392.L’ARCOM garantit, aux termes de l’article 3-1 de la loi du 30 septembre 1986 modifiée, « l’exercice de la liberté de communication électronique ». Elle assure « l’égalité de traitement (des usagers) ; elle garantit l’indépendance et l’impartialité du secteur public de la communication audiovisuelle ; elle veille à favoriser la libre concurrence et l’établissement de relations non discriminatoires entre éditeurs et distributeurs de services […] ; elle veille à la qualité et à la diversité des programmes, au développement de la production et de la création audiovisuelles nationales y compris dans leur dimension ultramarine, ainsi qu’à la promotion de la diversité musicale ; elle veille à la défense et à l’illustration de la culture et du patrimoine linguistique national, constitué de la langue française et des langues régionales […] ». L’ARCOM garantit l’honnêteté, l’indépendance et le pluralisme de l’information. Elle contribue aux actions en faveur de la cohésion sociale et à la lutte contre les discriminations dans le domaine de la communication audiovisuelle et veille à ce que la programmation audiovisuelle reflète la diversité de la société française. Elle assure le respect des droits des femmes.

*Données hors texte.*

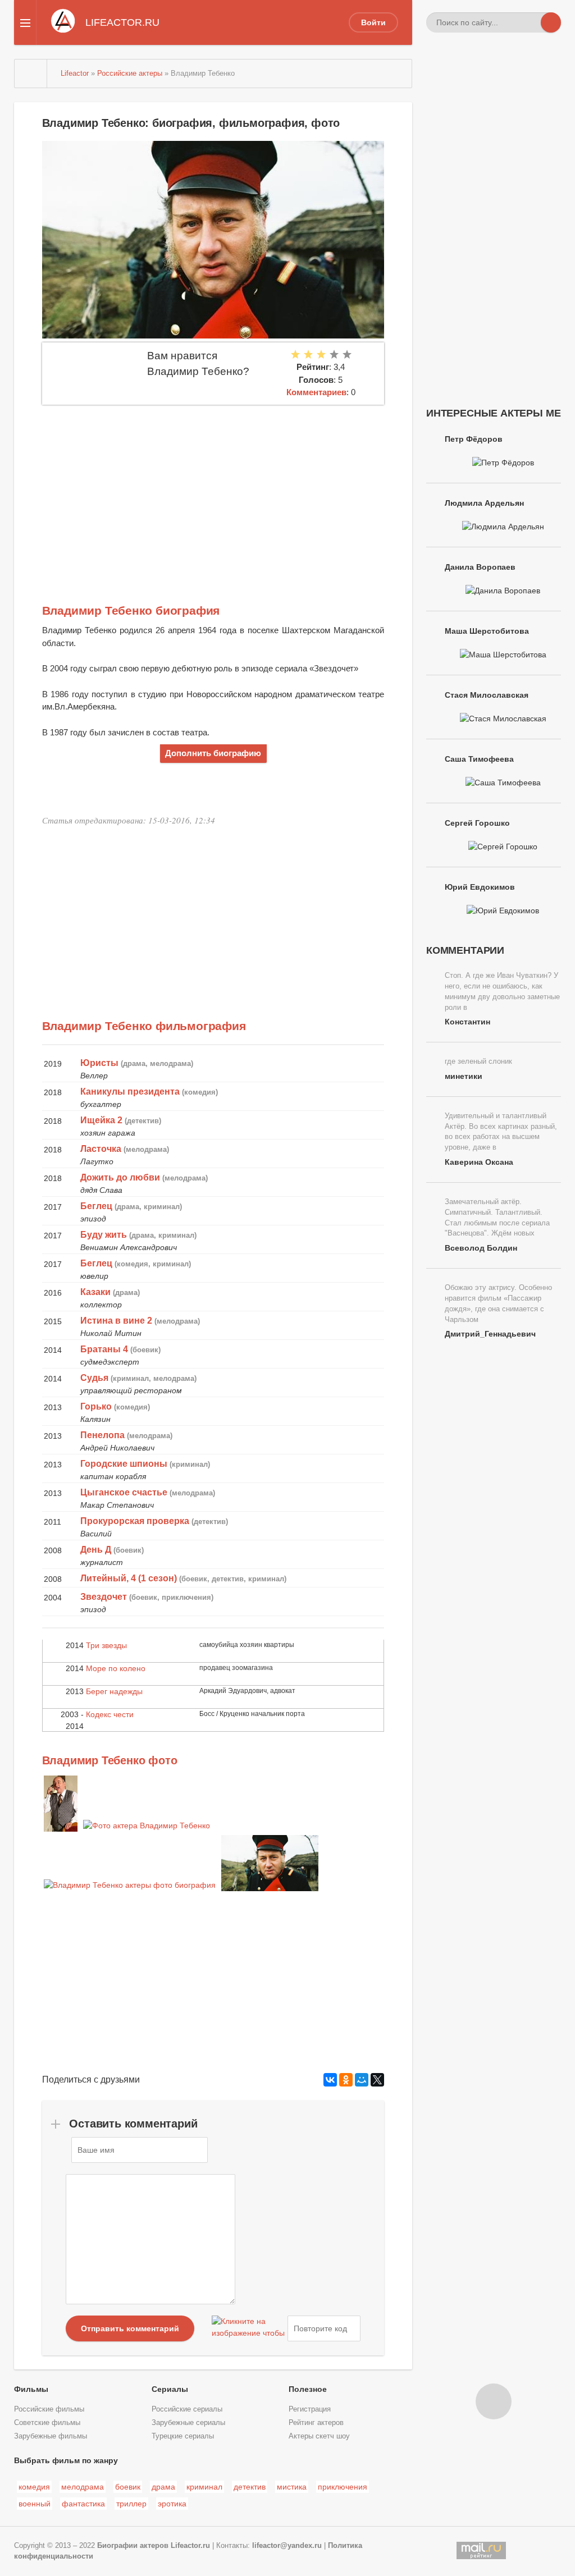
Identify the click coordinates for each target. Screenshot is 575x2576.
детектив (250, 2486)
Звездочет (103, 1597)
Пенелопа (102, 1435)
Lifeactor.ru (190, 2546)
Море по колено (115, 1668)
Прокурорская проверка (134, 1521)
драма (163, 2486)
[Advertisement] (213, 489)
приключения (342, 2486)
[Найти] (551, 22)
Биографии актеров (132, 2546)
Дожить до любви (120, 1177)
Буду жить (103, 1234)
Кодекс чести (110, 1714)
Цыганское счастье (123, 1492)
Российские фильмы (49, 2409)
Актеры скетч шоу (319, 2436)
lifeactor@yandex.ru (287, 2546)
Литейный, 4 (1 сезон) (128, 1578)
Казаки (95, 1292)
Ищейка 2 (101, 1120)
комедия (34, 2486)
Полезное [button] (308, 2389)
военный (35, 2503)
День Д (95, 1549)
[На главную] (31, 74)
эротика (172, 2503)
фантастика (83, 2503)
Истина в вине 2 (116, 1320)
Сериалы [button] (170, 2389)
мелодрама (82, 2486)
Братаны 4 (104, 1349)
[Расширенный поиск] (531, 22)
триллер (131, 2503)
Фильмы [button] (31, 2389)
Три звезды (106, 1645)
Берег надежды (114, 1691)
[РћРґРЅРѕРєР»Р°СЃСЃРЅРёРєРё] (346, 2080)
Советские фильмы (47, 2423)
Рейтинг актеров (316, 2423)
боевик (127, 2486)
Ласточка (100, 1149)
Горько (96, 1406)
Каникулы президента (130, 1091)
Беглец (96, 1206)
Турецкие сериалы (183, 2436)
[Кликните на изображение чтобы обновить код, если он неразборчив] (248, 2328)
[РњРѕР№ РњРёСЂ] (361, 2080)
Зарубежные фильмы (50, 2436)
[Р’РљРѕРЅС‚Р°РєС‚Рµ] (330, 2080)
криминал (204, 2486)
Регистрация (310, 2409)
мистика (292, 2486)
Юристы (99, 1063)
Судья (94, 1378)
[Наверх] (494, 2401)
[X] (377, 2080)
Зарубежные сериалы (188, 2423)
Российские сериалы (187, 2409)
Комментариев (316, 392)
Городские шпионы (123, 1463)
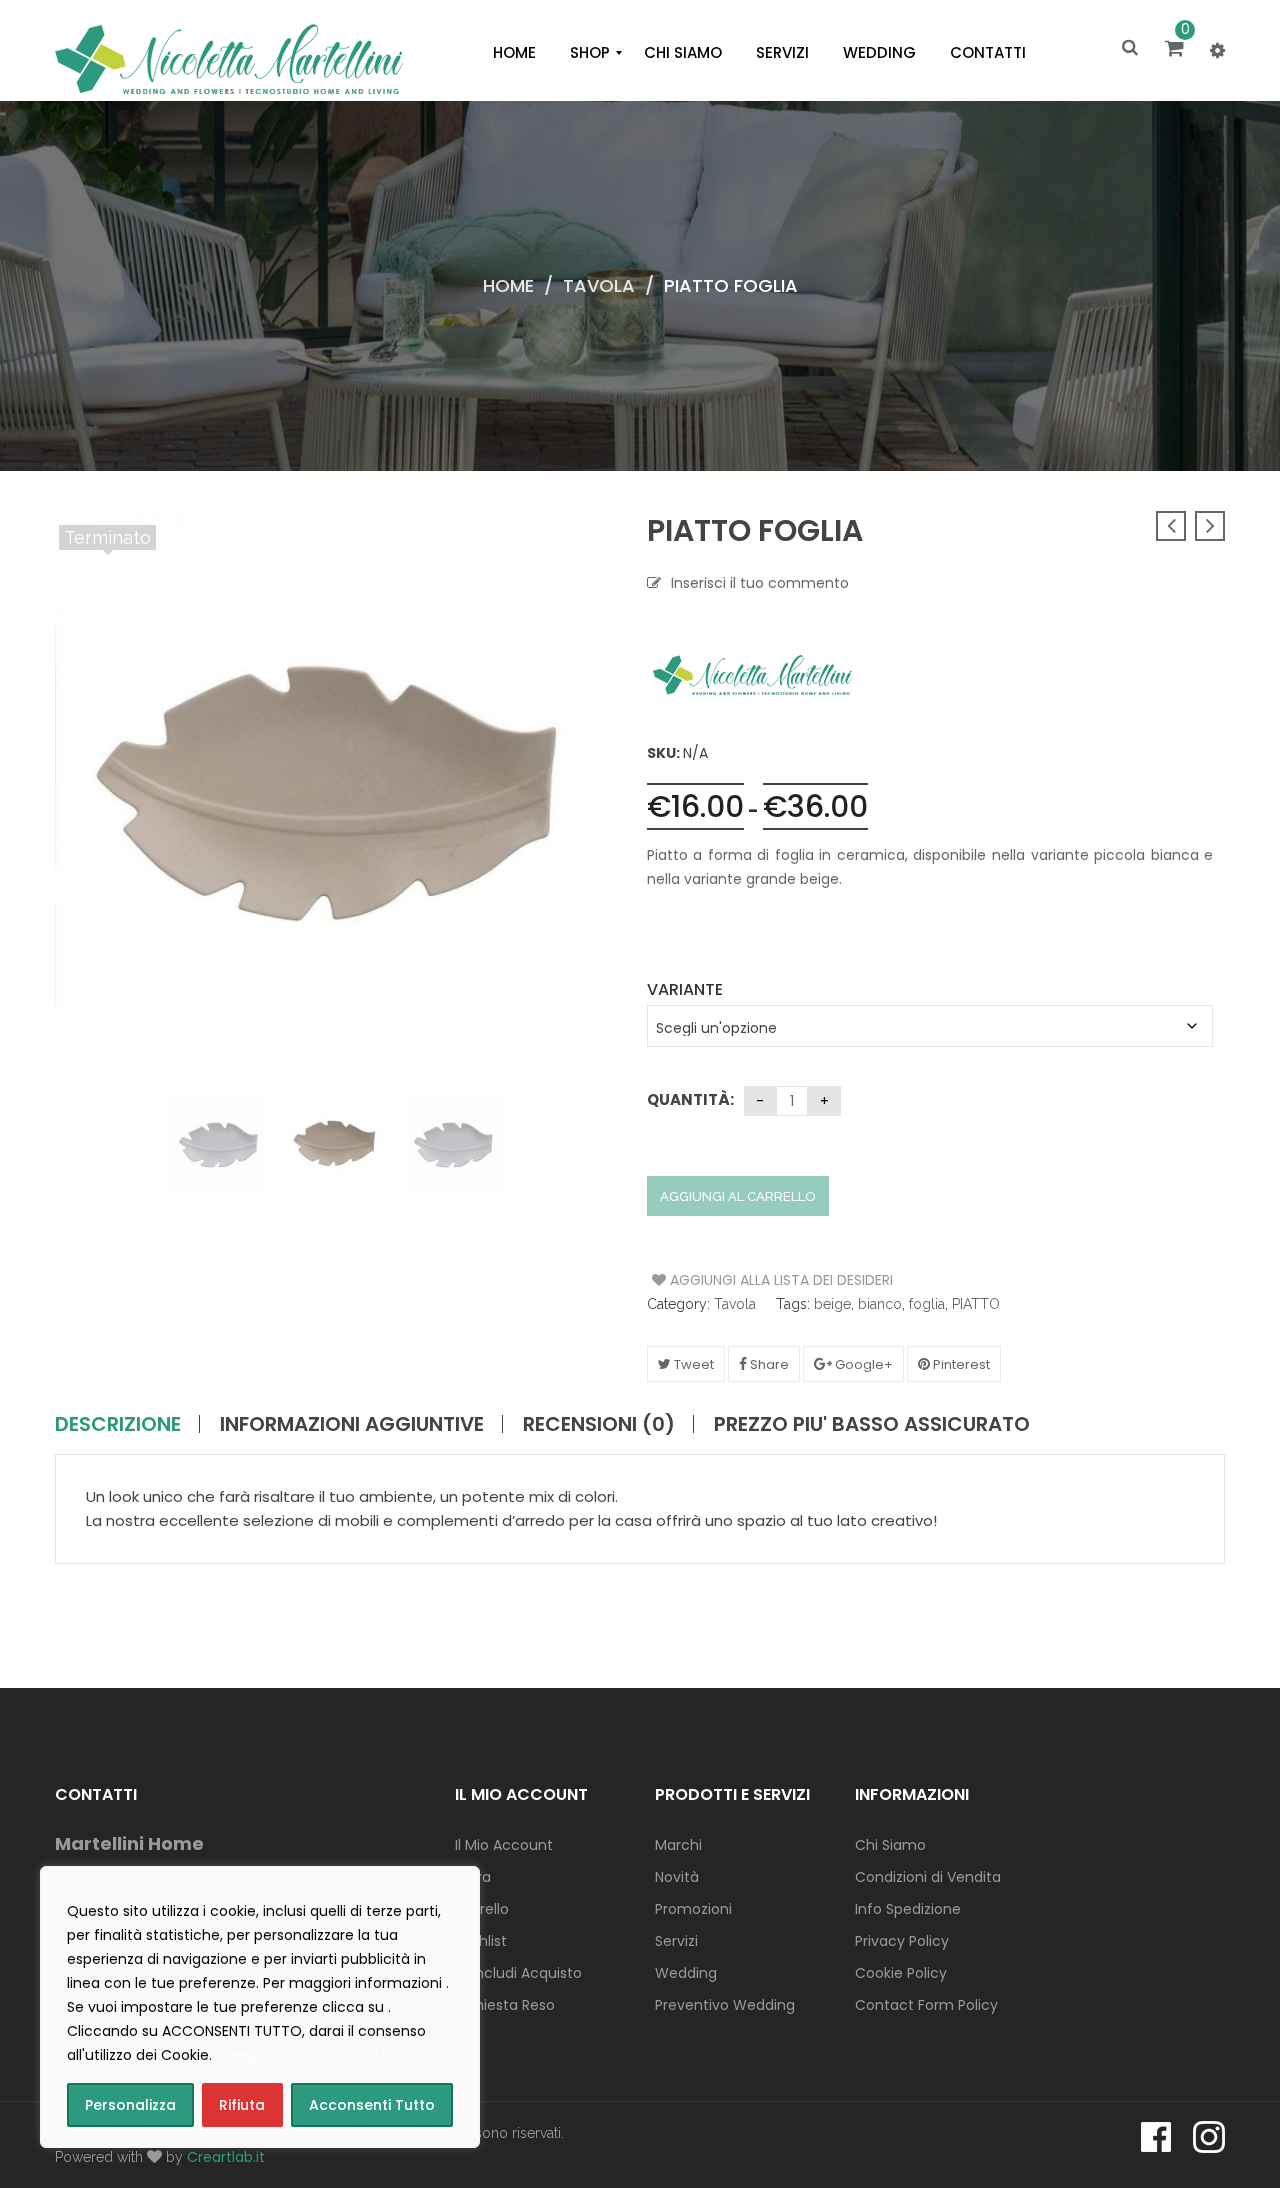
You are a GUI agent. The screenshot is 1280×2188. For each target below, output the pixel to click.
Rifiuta (242, 2105)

393.La délivrance des autorisations d’usage des fréquences pour chaque nouvelle radio ou chaîne de télévision diffusée par voie hertzienne ou numérique terrestre, ou satellite, est subordonnée à la conclusion d’une convention passée entre l’ARCOM au nom de l’État et la personne qui demande l’autorisation. Une télévision ou une radio qui désire être diffusée en France doit accomplir les formalités nécessaires auprès de l’ARCOM. Celles-ci sont de plusieurs natures : signature d’une convention d’engagements en contrepartie de l’autorisation d’usage de fréquences dans le cas d’un service diffusé par voie hertzienne terrestre, signature d’une convention ou simple déclaration dans le cas d’un service diffusé par un autre procédé (télévisions et les radios diffusées sur internet, télévisions et radios numériques, etc.).

394.L’ARCOM est habilitée à prononcer des sanctions contre les radios et télévisions publiques et privées. Elle peut être saisie par toute personne. Toute sanction est précédée d’une mise en demeure. Si la personne ayant fait l’objet d’une mise en demeure ne se conforme pas à celle-ci, un rapporteur nommé par le vice-président du Conseil d’État est informé par le Directeur général. Le rapporteur décide si les faits portés à sa connaissance justifient l’ouverture d’une procédure de sanction. Dans l’affirmative, au terme de son instruction, il propose à l’ARCOM le cas échéant l’adoption de l’une des sanctions prévues par la loi ou sa convention. Il appartient ensuite à l’ARCOM de décider s’il y a lieu de prononcer une sanction. Celle-ci tiendra compte de la gravité du manquement. Il peut également saisir les autorités administratives ou judiciaires compétentes pour connaître des pratiques restrictives de la concurrence et des concentrations économiques, mais aussi de services de communication en ligne qui permettent à des mineurs d’avoir accès à un contenu pornographique en violation de l’article 227-24 du code pénal.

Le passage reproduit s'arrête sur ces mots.